Look in the material below for the line holding "Image resolution: width=1080". Set it down exactly, with each later line up to and including the line holding "Select the Liabilities".

*** PROVIDED RECORDS Section Begins ***

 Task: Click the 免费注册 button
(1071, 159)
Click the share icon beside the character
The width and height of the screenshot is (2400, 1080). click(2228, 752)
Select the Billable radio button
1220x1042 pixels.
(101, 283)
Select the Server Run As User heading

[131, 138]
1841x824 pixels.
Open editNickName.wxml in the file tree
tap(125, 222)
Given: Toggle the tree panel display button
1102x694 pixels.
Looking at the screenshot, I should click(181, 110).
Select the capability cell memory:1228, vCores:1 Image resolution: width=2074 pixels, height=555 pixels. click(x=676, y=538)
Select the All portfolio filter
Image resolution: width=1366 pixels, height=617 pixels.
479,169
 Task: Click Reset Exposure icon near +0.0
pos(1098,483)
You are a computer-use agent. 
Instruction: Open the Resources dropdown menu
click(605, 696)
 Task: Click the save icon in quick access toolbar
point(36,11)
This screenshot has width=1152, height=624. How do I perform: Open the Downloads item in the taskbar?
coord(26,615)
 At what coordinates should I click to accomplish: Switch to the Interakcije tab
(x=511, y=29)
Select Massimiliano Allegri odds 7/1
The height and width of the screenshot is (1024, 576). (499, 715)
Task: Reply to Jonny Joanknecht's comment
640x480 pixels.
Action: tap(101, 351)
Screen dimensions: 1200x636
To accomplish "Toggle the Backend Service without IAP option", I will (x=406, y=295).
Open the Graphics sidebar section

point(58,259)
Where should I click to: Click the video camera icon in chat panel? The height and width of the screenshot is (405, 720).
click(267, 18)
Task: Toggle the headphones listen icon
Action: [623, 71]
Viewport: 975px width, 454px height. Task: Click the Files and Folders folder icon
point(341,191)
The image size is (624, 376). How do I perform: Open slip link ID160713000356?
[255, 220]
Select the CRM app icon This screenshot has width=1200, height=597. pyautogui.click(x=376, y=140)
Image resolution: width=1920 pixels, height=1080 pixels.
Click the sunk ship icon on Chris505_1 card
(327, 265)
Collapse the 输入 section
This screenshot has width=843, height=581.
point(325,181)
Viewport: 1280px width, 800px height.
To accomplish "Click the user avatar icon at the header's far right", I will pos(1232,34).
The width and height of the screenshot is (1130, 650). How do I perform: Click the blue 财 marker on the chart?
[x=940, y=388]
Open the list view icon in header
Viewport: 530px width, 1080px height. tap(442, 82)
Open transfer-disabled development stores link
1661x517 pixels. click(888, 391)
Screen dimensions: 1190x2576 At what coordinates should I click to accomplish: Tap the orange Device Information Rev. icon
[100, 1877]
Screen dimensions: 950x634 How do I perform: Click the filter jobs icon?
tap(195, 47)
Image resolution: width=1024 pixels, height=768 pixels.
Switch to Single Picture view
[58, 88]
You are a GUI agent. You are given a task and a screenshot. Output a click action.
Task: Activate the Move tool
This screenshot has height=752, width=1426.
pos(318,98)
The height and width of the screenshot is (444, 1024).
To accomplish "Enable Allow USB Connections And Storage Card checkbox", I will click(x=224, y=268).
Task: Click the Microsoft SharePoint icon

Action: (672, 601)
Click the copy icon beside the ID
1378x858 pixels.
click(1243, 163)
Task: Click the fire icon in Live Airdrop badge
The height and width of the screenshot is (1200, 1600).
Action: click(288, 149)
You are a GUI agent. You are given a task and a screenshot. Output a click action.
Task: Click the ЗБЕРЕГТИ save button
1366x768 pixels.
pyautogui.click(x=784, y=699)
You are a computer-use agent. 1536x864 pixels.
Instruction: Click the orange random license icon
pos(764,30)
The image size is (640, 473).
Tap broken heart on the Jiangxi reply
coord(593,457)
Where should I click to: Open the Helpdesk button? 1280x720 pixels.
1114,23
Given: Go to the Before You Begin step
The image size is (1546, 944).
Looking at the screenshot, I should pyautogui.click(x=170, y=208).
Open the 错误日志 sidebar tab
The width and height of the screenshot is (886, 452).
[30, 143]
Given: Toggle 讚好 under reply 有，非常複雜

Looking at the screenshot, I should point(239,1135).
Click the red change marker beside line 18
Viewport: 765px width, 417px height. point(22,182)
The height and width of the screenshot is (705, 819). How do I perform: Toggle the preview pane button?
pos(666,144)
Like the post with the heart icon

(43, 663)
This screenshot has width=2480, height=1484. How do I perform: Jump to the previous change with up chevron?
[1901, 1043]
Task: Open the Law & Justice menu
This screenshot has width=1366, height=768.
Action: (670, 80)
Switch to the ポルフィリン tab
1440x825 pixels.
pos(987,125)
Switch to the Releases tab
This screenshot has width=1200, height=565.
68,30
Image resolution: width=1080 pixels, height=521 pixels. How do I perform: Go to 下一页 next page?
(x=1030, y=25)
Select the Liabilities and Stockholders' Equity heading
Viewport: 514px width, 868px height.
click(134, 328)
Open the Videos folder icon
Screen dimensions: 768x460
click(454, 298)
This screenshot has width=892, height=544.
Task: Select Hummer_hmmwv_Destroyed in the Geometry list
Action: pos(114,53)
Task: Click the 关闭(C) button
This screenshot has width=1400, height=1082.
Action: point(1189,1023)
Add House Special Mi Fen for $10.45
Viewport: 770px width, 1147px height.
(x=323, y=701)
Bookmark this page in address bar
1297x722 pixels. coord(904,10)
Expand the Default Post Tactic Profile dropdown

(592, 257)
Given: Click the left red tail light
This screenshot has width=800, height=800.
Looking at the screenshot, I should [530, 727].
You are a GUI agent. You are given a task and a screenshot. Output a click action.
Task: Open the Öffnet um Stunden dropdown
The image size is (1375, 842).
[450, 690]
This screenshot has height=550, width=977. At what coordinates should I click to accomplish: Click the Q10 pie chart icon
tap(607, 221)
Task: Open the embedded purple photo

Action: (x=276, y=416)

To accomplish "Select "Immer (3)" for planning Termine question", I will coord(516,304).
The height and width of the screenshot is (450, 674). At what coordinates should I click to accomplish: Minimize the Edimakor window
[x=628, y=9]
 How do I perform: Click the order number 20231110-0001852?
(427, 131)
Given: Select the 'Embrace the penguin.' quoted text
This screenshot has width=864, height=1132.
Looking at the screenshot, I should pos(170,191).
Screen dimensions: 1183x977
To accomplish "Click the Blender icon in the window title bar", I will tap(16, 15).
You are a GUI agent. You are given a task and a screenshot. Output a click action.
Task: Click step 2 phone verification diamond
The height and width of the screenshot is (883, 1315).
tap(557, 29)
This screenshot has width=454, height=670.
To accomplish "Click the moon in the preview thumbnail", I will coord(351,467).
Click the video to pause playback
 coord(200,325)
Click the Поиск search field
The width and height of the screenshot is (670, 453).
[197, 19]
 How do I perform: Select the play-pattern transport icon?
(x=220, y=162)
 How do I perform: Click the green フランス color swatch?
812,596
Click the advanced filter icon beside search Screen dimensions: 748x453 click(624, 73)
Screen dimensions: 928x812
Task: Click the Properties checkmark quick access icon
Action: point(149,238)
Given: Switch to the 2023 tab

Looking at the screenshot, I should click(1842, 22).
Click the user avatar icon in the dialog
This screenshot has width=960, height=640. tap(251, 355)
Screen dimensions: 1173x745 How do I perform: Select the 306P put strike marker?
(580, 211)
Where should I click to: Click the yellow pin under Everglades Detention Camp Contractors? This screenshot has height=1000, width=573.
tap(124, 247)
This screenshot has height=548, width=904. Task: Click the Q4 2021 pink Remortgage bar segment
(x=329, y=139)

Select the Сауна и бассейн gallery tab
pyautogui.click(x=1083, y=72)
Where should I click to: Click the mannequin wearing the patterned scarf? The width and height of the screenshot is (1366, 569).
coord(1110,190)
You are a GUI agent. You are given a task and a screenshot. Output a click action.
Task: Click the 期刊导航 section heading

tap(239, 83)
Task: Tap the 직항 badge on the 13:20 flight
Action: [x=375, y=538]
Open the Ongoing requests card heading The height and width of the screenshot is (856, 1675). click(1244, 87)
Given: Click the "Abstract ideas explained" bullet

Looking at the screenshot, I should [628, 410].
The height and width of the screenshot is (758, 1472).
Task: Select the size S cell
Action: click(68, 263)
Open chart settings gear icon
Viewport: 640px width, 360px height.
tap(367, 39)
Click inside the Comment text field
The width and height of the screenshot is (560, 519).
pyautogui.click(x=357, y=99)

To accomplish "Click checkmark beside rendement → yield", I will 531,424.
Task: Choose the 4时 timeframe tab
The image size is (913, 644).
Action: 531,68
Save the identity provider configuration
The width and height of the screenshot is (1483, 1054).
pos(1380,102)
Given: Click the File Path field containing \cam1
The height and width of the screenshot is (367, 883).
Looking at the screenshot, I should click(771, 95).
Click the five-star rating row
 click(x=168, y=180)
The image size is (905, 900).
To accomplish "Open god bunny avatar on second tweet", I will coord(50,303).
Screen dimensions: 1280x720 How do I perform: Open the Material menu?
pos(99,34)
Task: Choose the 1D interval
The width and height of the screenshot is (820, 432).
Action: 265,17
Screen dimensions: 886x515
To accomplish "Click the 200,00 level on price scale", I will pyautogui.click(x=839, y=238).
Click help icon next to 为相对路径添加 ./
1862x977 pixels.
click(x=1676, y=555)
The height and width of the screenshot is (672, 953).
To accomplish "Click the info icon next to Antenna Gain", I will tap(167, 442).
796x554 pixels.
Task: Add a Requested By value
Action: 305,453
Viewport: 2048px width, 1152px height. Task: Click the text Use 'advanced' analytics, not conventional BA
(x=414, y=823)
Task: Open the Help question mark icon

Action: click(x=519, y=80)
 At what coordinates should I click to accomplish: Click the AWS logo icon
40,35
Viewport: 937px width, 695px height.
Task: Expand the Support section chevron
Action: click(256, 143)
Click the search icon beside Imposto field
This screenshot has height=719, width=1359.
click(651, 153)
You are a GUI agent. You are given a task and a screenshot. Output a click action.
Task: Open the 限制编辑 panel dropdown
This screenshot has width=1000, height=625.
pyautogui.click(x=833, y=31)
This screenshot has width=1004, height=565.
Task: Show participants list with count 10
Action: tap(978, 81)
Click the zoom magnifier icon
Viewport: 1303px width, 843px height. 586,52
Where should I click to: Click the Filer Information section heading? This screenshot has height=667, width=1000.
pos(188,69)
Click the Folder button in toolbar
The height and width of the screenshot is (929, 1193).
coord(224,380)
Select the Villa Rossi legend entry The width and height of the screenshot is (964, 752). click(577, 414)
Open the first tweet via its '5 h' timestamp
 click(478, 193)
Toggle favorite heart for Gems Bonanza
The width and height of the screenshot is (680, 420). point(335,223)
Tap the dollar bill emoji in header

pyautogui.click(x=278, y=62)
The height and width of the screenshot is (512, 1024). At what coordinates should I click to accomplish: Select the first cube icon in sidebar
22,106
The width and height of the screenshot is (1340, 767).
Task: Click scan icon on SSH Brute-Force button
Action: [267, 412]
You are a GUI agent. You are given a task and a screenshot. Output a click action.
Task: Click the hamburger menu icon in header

*** PROVIDED RECORDS Section Ends ***

COMPLETED EXERCISE:
Image resolution: width=1080 pixels, height=521 pixels. How do I perform: Go to 下一页 next page?
(x=1030, y=25)
Select the Liabilities and Stockholders' Equity heading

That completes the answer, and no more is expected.